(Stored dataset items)
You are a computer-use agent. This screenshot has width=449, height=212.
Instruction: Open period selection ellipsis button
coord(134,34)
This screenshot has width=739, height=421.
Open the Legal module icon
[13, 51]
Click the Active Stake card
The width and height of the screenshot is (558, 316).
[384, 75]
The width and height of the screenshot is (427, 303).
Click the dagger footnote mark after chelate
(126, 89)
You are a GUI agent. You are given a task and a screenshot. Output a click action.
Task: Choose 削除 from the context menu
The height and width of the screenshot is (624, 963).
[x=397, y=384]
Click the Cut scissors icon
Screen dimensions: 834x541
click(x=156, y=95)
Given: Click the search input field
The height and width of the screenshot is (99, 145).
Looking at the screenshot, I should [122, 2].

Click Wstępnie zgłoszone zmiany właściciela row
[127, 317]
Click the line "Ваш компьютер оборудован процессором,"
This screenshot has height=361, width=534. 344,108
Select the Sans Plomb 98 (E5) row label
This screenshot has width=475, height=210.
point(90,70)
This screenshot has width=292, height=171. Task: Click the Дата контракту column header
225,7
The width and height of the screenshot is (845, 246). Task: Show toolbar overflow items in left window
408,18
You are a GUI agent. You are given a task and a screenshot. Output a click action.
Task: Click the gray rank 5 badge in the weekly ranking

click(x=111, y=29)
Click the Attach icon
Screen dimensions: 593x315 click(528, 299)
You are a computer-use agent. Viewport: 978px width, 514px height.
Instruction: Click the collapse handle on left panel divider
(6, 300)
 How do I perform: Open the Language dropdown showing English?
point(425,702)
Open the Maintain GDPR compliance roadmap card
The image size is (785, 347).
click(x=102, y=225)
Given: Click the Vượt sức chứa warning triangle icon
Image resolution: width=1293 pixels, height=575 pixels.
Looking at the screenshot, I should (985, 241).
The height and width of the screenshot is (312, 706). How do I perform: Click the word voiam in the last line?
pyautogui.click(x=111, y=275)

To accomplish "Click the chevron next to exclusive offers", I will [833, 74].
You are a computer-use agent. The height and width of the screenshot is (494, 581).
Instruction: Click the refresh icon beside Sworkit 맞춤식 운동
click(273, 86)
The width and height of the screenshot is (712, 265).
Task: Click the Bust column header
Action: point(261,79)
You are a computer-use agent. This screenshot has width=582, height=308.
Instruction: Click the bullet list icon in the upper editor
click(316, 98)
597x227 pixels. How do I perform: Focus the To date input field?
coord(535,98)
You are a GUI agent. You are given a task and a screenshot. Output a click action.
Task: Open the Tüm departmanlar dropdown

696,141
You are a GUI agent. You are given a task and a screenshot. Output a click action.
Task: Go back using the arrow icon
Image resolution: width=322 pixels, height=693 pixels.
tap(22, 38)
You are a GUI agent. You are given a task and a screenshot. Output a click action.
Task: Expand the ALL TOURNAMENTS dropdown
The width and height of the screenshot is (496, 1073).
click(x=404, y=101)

TASK TO COMPLETE -
Retype the data in full, exactly.

WRITTEN ANSWER -
You are a computer-use agent. This screenshot has width=449, height=212.
Instruction: Open period selection ellipsis button
coord(134,34)
This screenshot has width=739, height=421.
Open the Legal module icon
[13, 51]
Click the Active Stake card
The width and height of the screenshot is (558, 316).
[384, 75]
The width and height of the screenshot is (427, 303).
Click the dagger footnote mark after chelate
(126, 89)
You are a GUI agent. You are given a task and a screenshot. Output a click action.
Task: Choose 削除 from the context menu
The height and width of the screenshot is (624, 963).
[x=397, y=384]
Click the Cut scissors icon
Screen dimensions: 834x541
click(x=156, y=95)
Given: Click the search input field
The height and width of the screenshot is (99, 145).
Looking at the screenshot, I should [122, 2].

Click Wstępnie zgłoszone zmiany właściciela row
[127, 317]
Click the line "Ваш компьютер оборудован процессором,"
This screenshot has height=361, width=534. 344,108
Select the Sans Plomb 98 (E5) row label
This screenshot has width=475, height=210.
point(90,70)
This screenshot has width=292, height=171. Task: Click the Дата контракту column header
225,7
The width and height of the screenshot is (845, 246). Task: Show toolbar overflow items in left window
408,18
You are a GUI agent. You are given a task and a screenshot. Output a click action.
Task: Click the gray rank 5 badge in the weekly ranking

click(x=111, y=29)
Click the Attach icon
Screen dimensions: 593x315 click(528, 299)
You are a computer-use agent. Viewport: 978px width, 514px height.
Instruction: Click the collapse handle on left panel divider
(6, 300)
 How do I perform: Open the Language dropdown showing English?
point(425,702)
Open the Maintain GDPR compliance roadmap card
The image size is (785, 347).
click(x=102, y=225)
Given: Click the Vượt sức chứa warning triangle icon
Image resolution: width=1293 pixels, height=575 pixels.
Looking at the screenshot, I should (985, 241).
The height and width of the screenshot is (312, 706). How do I perform: Click the word voiam in the last line?
pyautogui.click(x=111, y=275)

To accomplish "Click the chevron next to exclusive offers", I will [833, 74].
You are a computer-use agent. The height and width of the screenshot is (494, 581).
Instruction: Click the refresh icon beside Sworkit 맞춤식 운동
click(273, 86)
The width and height of the screenshot is (712, 265).
Task: Click the Bust column header
Action: point(261,79)
You are a computer-use agent. This screenshot has width=582, height=308.
Instruction: Click the bullet list icon in the upper editor
click(316, 98)
597x227 pixels. How do I perform: Focus the To date input field?
coord(535,98)
You are a GUI agent. You are given a task and a screenshot. Output a click action.
Task: Open the Tüm departmanlar dropdown

696,141
You are a GUI agent. You are given a task and a screenshot. Output a click action.
Task: Go back using the arrow icon
Image resolution: width=322 pixels, height=693 pixels.
tap(22, 38)
You are a GUI agent. You are given a task and a screenshot. Output a click action.
Task: Expand the ALL TOURNAMENTS dropdown
The width and height of the screenshot is (496, 1073).
click(x=404, y=101)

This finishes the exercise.